[[ Data under study open ]]

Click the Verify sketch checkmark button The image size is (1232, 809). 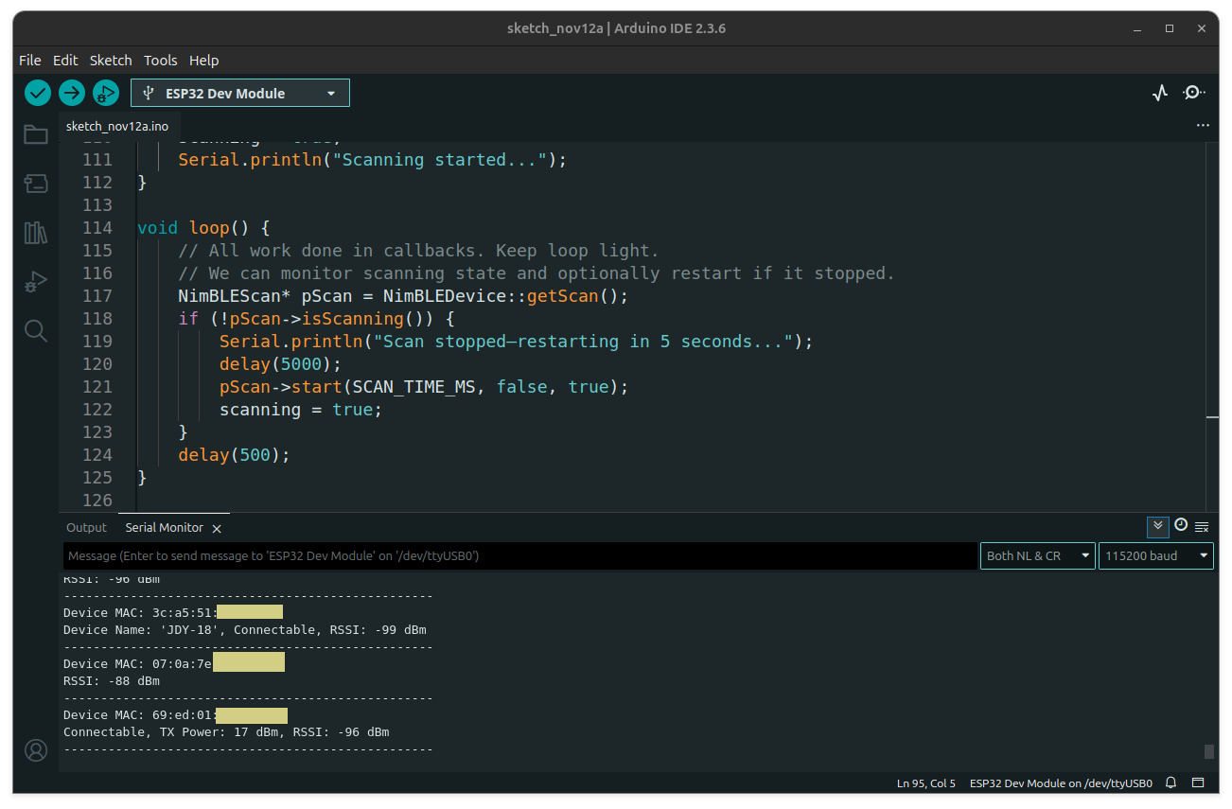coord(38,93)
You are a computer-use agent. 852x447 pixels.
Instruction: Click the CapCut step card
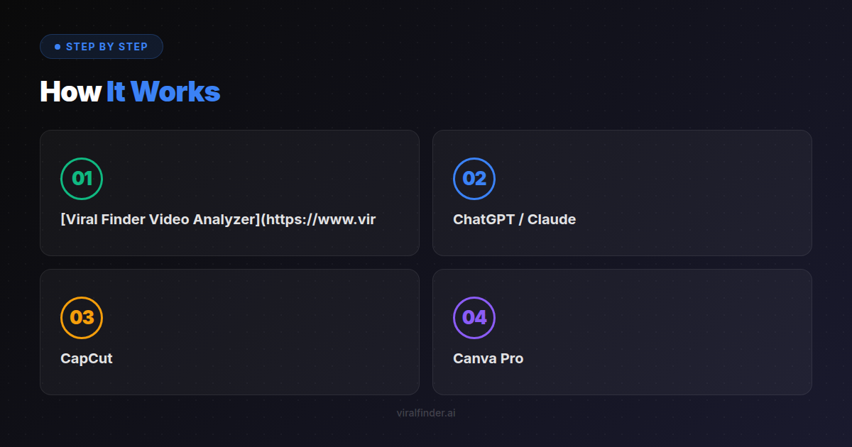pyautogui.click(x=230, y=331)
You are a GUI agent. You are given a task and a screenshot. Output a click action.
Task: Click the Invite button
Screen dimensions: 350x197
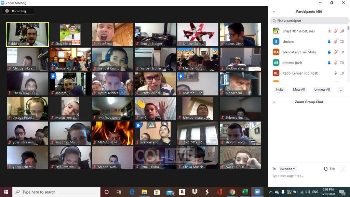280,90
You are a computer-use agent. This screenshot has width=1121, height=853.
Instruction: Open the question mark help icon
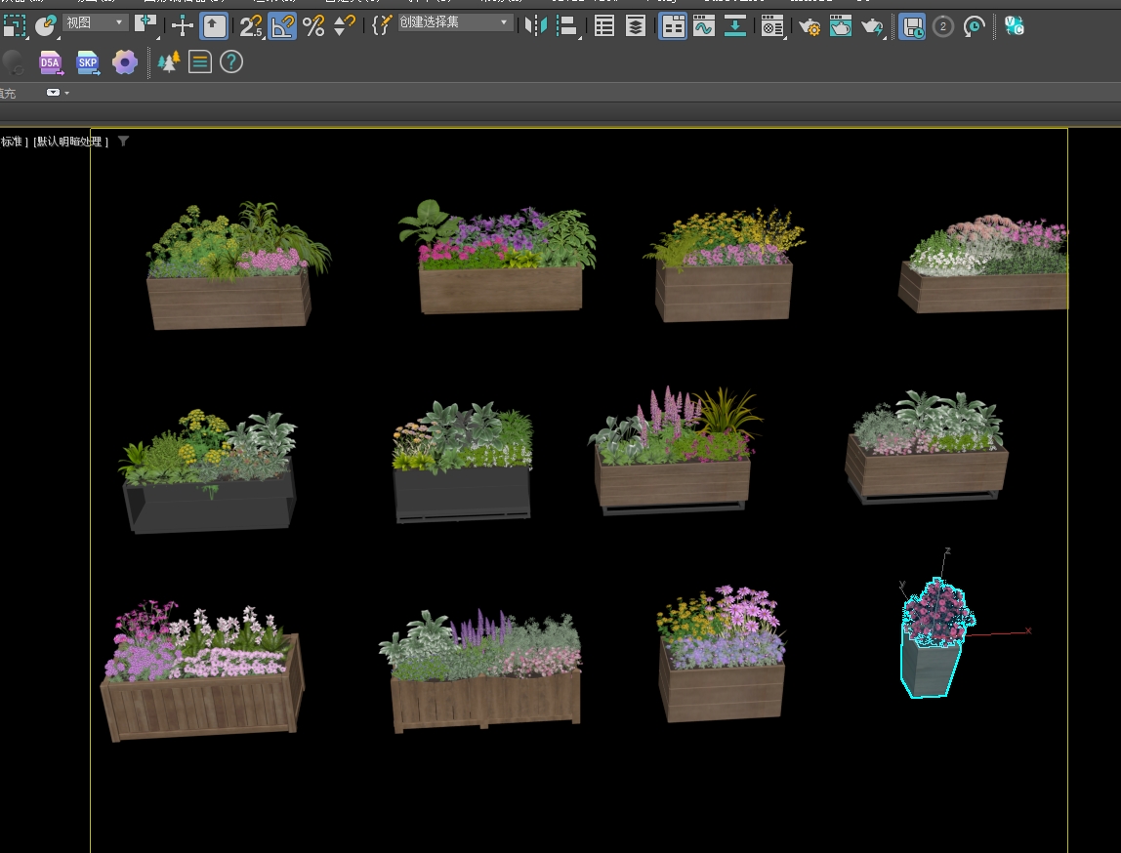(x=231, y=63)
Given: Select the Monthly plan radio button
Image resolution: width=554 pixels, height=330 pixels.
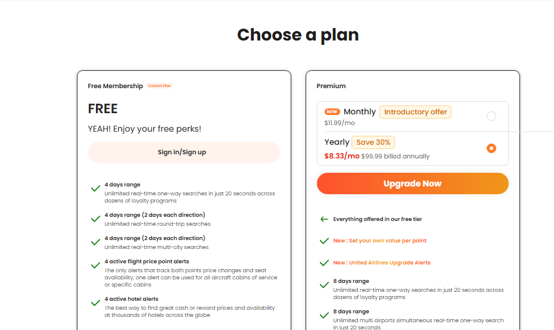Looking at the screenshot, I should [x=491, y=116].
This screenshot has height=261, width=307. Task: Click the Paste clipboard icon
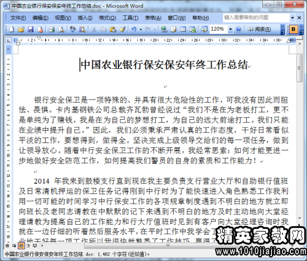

[[ Data under study closed ]]

◆ What the exercise asks: Scan the material above for the word "computer". Copy each line where it occurs.

◆ Response box:
You are a computer-use agent. 852x447 pixels.
You are a computer-use agent. This screenshot has width=1121, height=853.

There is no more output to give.